Philadelphia scored first, early in the first quarter, as Tampa Bay’s second play from scrimmage resulted in a turnover. CB Bobby Taylor forced FB Mike Alstott to fumble after a short pass, and LB Barry Gardner recovered for the Eagles at Tampa Bay’s 14. A leaping pass breakup by Rice on a heavy third-down blitz forced Philly to settle for David Akers’ 30-yard field goal. Akers also had a 35-yarder on the Eagles’ first possession of the third quarter.

Besides the two turnover-induced scores, the first half was a battle of punts brought on by two swarming defenses.

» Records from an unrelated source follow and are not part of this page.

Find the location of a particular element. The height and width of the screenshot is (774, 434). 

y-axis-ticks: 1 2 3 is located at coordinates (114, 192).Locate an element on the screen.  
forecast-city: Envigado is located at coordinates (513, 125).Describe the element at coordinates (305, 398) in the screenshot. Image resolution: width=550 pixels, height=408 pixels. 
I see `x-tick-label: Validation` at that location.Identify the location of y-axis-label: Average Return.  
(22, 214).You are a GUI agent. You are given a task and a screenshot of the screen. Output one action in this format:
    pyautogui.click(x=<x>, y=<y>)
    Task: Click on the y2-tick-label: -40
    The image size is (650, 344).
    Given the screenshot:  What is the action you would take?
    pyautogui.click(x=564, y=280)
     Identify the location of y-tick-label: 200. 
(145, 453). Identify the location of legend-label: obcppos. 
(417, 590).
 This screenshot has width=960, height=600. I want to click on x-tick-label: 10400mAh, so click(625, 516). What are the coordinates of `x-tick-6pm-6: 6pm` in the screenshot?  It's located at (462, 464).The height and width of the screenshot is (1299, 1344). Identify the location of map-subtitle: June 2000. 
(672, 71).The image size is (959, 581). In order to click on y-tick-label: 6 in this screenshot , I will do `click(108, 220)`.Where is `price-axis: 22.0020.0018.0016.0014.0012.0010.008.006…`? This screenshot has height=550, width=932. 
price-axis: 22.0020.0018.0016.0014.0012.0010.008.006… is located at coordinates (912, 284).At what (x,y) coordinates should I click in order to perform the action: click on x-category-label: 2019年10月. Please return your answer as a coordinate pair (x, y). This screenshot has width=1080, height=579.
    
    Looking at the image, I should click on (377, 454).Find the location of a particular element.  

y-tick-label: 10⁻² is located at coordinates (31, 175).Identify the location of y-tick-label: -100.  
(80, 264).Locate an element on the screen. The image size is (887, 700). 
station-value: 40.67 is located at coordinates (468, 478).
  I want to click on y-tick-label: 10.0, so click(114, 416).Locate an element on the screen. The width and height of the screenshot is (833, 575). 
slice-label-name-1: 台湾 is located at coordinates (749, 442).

Neither team got anywhere near the other’s end zone, with the field-position edge surging back and forth. The Bucs hurt their own cause with repeated illegal blocks on their punt returns, and the Eagles nearly created a disaster when a bouncing punt hit an unsuspecting Bobby Taylor in the leg. The Eagles recovered, however, at their own 14. Return man Brian Mitchell also fumbled another punt deep in the Philly zone, but recovered it himself. The Bucs also avoided a catastrophe of their own between those two Eagle muffs, as a Brandon Whiting sack from behind of Brad Johnson forced a fumble. G Cosey Coleman alertly beat several Eagle defenders to the ball.

Mitchell’s long return was the key special teams play of the half, however. When Pinkston got behind the Bucs’ defense and caught a beauty of a deep ball from McNabb, it was the first touchdown allowed by the Tampa Bay defense in nearly 14 quarters. The Bucs had held their last three opponents – Cincinnati, Atlanta and Cleveland – without an offensive touchdown. Still, the first half was clearly a defensive struggle. Philadelphia held the ball for eight more seconds, gained five more yards (114-109) and had three more points. The Bucs had two more first downs (6-4) and ran the ball slightly better (52 yards to 42), but never mounted an offensive scoring threat.

Tampa Bay’s only scoring drive on offense came late in the third quarter. After McNabb had led the Eagles to a field goal of their own on the home team’s first possession of the half, the Bucs answered with a 50-yard march ending in Gramatica’s 48-yarder. The Bucs moved most of the way with Michael Pittman runs and Alstott receptions, and were helped by a 15-yard penalty when DE Hugh Douglas hit Brad Johnson late.

The Bucs ran the ball fairly well, picking up 81 yards on just 21 carries, led by Pittman’s 49 yards on 12 totes. Before he was injured, Brad Johnson completed 19 of 31 passes for 124 yards, no touchdowns and one interception, and he was sacked five times. Rob Johnson completed four of seven passes for 31 yards in relief, and also ran three times for 10 yards. The Bucs’ offense, which had allowed just six sacks in the last five games, often struggled against Philly’s blitzes and gave up another six this afternoon. CB Brian Kelly intercepted a first-quarter pass for Tampa Bay, though the Bucs failed to capitalize. The two teams combined for seven fumbles on the afternoon, but only two changed hands.

With the loss, the Bucs end a five-game winning streak and fall to 5-2 overall. With a New Orleans victory earlier in the day, the Bucs find themselves a game out of first in the NFC South. Philadelphia improves to 4-2 on the year.